Rewrite every line of the material starting at the line that contains "Click the new document icon" and ending at the line that contains "tap(208, 399)". Multiply each click coordinate by 0.3 and round it to a whole number, with halves rounded up, and leave all other numbers unchanged.

— Start Supplied records —

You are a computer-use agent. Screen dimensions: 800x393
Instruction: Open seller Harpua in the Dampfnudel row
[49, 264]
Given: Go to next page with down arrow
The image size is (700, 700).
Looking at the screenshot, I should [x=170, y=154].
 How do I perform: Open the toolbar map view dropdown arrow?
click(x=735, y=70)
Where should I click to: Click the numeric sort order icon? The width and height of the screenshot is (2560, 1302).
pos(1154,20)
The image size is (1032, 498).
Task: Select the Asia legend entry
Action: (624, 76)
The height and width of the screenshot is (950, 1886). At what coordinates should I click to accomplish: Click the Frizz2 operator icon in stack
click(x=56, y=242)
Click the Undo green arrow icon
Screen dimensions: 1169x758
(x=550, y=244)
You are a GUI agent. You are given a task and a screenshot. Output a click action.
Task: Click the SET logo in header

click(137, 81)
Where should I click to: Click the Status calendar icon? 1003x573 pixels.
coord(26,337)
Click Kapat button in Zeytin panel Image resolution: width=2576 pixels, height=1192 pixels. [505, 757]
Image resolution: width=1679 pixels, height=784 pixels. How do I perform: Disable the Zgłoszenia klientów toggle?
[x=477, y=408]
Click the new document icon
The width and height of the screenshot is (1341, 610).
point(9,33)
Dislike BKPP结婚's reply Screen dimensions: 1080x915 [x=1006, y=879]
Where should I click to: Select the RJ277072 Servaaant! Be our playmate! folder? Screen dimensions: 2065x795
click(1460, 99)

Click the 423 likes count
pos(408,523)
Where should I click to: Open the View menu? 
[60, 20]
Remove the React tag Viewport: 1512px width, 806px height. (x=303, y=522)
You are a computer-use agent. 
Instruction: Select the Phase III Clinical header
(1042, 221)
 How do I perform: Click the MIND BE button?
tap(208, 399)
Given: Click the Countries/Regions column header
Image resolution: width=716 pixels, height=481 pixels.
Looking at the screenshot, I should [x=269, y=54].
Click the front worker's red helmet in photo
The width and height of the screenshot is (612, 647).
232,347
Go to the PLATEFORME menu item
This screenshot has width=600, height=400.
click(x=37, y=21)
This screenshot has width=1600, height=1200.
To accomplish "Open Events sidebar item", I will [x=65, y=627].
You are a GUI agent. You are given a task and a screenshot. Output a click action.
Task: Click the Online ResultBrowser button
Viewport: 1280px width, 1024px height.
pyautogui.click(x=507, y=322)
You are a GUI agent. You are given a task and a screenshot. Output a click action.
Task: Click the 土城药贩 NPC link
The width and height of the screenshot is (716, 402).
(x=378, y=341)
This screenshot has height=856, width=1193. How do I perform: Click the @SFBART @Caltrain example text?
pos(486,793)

— End Supplied records —

*Task answer*:
Click the new document icon
The width and height of the screenshot is (1341, 610).
point(3,10)
Dislike BKPP结婚's reply Screen dimensions: 1080x915 [x=302, y=264]
Where should I click to: Select the RJ277072 Servaaant! Be our playmate! folder? Screen dimensions: 2065x795
click(438, 30)

Click the 423 likes count
pos(122,157)
Where should I click to: Open the View menu? 
[18, 6]
Remove the React tag Viewport: 1512px width, 806px height. (x=91, y=157)
You are a computer-use agent. 
Instruction: Select the Phase III Clinical header
(313, 66)
 How do I perform: Click the MIND BE button?
tap(62, 120)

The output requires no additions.